* PROVIDED PASSAGE:
--- --- ---

Theme

How We Process 10,000+ Books

Processing a single book—extracting its core insights, decomposing them into atomic nodes, mapping their relationships—is intellectually demanding work.

Processing ten thousand books is an engineering challenge.

This is the story of how we built a pipeline that scales human-quality knowledge curation to library-scale volumes.

The Core Challenge

Most people assume knowledge extraction is either:

  • Fully manual — subject matter experts read and annotate every book (high quality, doesn't scale)
  • Fully automated — algorithms extract keywords and summaries (scales beautifully, low quality)

We needed something in between: automation that amplifies human judgment, not replaces it.

Our pipeline combines machine learning, natural language processing, and expert curation into a multi-stage system we call KONCEP™ (Knowledge Organizational Network with Conceptual Extraction Protocol).

Stage 1: Acquisition & Normalization

Books arrive in multiple formats: EPUB, PDF, MOBI, plain text, even scanned images. The first challenge is normalizing them into a consistent structure.

Format Conversion

We use a combination of Calibre (for ebook formats) and custom parsers (for PDFs and scanned documents). OCR handles physical books and image-based PDFs via Tesseract with language-specific models.

Output: clean markdown with preserved structure (headings, lists, emphasis) but stripped formatting (fonts, colors, layout).

Metadata Enrichment

Every book gets tagged with:

  • Bibliographic data (title, author, publication year, ISBN)
  • Category/genre classification
  • Subject tags from Library of Congress, Dewey Decimal, or custom taxonomies
  • Reading level and domain expertise required

This metadata becomes crucial later for contextual ranking and relationship discovery.

Stage 2: Structural Decomposition

Now we have clean text. Next step: identify structural boundaries.

Chapter Detection

Sounds simple, but chapter markers vary wildly across publishers. Some use consistent heading levels (`# Chapter 1`). Others use page breaks, centered text, or custom styling.

--- --- ---

* DATASET EXCERPT:
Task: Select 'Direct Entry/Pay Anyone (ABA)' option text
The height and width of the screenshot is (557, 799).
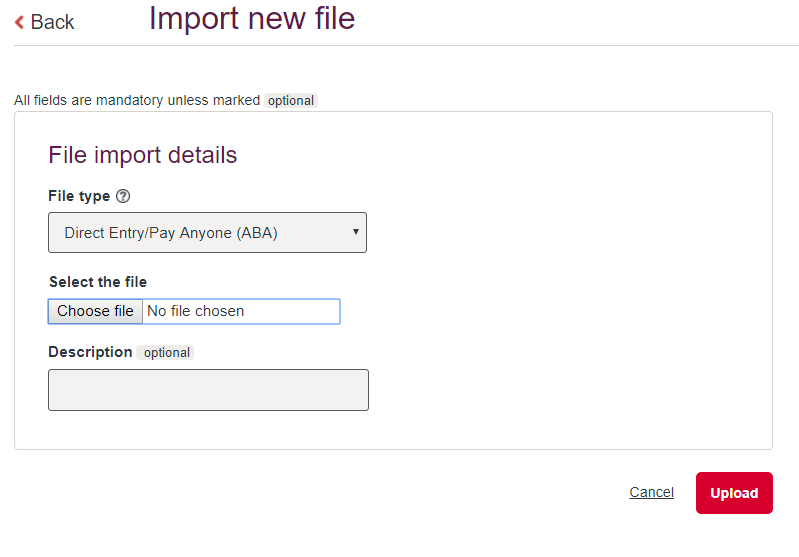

--- --- ---

* OBJECTIVE 1: Copy everything in the book-processing article from "How We Process" down to "intellectually demanding work.".
* OBJECTIVE 2: Carry on the article about processing 10,000+ books from the point where it stops.

* WRITTEN ANSWER 1:
How We Process 10,000+ Books

Processing a single book—extracting its core insights, decomposing them into atomic nodes, mapping their relationships—is intellectually demanding work.

* WRITTEN ANSWER 2:
We trained a classifier on 50,000 labeled books to detect chapter boundaries with 96% accuracy, even in poorly formatted documents.

Section Hierarchy

Beyond chapters, we map the full hierarchy: parts → chapters → sections → subsections. This tree structure becomes the scaffolding for later atomization.

Paragraph Segmentation

At the finest grain, we segment into paragraphs and identify their roles:

  • Conceptual — introduces or explains an idea
  • Illustrative — provides examples or stories
  • Transitional — connects sections
  • Summative — recaps or concludes

Conceptual paragraphs become candidates for atomic insights. Illustrative ones provide supporting context.

Stage 3: Candidate Extraction

Not every paragraph contains a reusable insight. Many are narrative glue, anecdotes, or transitions.

This stage filters text down to candidate insights—passages likely to contain atomic, actionable knowledge.

NLP Feature Detection

We look for linguistic markers:

  • Definitional language: "X is...", "X refers to..."
  • Causal claims: "X causes Y", "because of X"
  • Prescriptive statements: "You should...", "Always...", "Never..."
  • Framework introductions: Lists, numbered steps, matrices
  • Comparative structures: "Unlike X, Y...", "The difference between..."

Passages with these markers score higher as candidate insights.

Semantic Density Scoring

We calculate "idea density"—how much conceptual content per sentence. High-density paragraphs (lots of unique concepts, low redundancy) are prioritized.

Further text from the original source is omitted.